Set down exactly the lines from the one containing "Click the 11:15 departure time" through the last line of the records below, both included, and nothing else.

Segment Open

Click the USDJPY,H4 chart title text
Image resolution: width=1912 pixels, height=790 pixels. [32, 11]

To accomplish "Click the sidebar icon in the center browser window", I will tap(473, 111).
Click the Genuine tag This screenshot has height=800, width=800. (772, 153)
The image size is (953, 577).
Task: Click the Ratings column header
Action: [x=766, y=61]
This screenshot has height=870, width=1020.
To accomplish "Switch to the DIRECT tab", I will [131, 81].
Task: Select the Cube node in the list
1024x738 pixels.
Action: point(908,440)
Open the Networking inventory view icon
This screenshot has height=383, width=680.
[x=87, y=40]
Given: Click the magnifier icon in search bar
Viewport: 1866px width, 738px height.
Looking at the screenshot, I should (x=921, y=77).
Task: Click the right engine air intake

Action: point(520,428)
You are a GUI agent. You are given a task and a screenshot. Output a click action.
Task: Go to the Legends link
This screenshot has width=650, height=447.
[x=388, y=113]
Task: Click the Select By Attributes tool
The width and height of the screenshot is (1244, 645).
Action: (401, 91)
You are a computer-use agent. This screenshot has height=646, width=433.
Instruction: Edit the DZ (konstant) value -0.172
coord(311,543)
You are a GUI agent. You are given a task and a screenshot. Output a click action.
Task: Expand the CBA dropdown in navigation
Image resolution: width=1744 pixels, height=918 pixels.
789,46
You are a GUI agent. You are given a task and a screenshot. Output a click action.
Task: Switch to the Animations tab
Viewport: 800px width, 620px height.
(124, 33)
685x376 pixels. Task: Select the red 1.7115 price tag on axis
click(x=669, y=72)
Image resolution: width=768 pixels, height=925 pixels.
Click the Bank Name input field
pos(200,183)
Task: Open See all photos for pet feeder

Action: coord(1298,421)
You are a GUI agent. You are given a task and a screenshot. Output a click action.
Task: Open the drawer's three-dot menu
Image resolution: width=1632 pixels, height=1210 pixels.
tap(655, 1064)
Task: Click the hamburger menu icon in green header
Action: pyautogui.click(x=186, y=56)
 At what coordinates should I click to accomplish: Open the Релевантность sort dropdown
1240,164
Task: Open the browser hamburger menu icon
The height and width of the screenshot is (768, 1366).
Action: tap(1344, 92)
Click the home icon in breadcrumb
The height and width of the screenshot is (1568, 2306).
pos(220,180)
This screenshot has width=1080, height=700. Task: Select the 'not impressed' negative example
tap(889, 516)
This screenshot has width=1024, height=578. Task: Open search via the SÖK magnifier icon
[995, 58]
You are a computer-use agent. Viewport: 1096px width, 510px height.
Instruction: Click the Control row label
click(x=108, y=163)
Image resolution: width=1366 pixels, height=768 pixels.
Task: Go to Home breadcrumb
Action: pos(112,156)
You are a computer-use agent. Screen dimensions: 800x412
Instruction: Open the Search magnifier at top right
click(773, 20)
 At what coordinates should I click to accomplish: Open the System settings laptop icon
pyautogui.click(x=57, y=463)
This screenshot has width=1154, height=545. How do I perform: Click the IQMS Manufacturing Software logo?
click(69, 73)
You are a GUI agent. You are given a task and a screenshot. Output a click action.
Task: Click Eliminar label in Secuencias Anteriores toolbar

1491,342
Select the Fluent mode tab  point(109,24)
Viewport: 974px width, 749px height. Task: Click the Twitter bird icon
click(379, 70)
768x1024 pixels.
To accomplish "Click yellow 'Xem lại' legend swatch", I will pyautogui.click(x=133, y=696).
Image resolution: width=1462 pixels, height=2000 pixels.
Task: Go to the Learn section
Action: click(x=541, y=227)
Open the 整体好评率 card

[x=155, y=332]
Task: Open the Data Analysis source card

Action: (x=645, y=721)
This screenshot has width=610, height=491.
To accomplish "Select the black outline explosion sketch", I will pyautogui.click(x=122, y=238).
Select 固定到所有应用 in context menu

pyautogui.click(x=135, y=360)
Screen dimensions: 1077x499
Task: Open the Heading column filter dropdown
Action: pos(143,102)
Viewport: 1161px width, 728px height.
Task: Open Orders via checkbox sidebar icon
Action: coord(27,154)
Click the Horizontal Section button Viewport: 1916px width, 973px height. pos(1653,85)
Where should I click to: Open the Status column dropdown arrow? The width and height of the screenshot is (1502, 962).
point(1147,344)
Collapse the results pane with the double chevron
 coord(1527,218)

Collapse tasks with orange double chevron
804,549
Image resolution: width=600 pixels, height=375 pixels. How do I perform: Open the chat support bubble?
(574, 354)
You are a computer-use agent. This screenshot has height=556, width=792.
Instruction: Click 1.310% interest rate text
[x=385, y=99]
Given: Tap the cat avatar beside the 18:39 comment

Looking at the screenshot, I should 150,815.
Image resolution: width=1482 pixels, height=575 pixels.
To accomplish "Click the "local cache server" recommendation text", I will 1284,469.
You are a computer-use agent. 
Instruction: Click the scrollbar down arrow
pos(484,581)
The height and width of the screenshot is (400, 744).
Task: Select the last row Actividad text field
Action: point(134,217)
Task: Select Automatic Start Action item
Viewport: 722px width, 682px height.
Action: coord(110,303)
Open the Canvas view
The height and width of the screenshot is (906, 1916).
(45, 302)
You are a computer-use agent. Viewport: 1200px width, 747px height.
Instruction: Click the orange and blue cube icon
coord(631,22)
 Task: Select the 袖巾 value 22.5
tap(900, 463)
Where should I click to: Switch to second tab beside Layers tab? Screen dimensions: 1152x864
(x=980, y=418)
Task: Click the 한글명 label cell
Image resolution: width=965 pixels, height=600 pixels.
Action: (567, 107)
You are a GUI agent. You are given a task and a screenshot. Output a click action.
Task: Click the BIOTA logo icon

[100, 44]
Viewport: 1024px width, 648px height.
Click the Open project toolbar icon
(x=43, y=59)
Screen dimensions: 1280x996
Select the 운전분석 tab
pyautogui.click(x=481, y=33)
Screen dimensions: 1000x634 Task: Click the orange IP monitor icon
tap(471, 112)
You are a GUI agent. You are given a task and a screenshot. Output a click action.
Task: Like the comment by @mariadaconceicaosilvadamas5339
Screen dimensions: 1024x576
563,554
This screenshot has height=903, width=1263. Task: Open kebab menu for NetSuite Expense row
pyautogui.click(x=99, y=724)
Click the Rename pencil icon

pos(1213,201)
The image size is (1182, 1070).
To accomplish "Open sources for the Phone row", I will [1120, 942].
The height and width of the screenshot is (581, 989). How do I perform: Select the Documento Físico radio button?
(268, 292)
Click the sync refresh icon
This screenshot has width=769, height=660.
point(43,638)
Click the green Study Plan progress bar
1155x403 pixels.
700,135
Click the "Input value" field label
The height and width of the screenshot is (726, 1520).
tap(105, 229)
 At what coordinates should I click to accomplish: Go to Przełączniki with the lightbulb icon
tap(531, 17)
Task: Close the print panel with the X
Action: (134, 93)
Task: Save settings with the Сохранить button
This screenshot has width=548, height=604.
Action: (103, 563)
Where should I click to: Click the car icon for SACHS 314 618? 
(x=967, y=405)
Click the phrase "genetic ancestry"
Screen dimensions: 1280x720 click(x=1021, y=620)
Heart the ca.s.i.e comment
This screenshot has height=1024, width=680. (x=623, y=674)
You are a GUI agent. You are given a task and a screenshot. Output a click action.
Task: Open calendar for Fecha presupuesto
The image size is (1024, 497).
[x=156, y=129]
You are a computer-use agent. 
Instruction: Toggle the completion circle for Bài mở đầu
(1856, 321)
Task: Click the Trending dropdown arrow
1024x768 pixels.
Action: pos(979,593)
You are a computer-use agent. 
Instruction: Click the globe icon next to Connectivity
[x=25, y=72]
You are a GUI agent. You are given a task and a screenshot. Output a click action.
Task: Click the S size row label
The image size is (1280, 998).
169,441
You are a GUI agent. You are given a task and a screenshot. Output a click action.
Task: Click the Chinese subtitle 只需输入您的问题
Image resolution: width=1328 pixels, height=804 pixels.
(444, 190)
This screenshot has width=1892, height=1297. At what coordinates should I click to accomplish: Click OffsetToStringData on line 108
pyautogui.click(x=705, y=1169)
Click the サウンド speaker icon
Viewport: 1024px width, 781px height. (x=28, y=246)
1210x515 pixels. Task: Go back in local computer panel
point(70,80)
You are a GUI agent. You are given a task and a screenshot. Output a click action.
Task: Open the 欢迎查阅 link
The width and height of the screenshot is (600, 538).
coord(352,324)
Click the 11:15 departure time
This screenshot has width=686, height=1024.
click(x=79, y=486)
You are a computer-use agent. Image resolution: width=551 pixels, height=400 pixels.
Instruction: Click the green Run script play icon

Segment Closed

- _Written response_:
Click the 11:15 departure time
This screenshot has width=686, height=1024.
click(x=79, y=486)
You are a computer-use agent. Image resolution: width=551 pixels, height=400 pixels.
Instruction: Click the green Run script play icon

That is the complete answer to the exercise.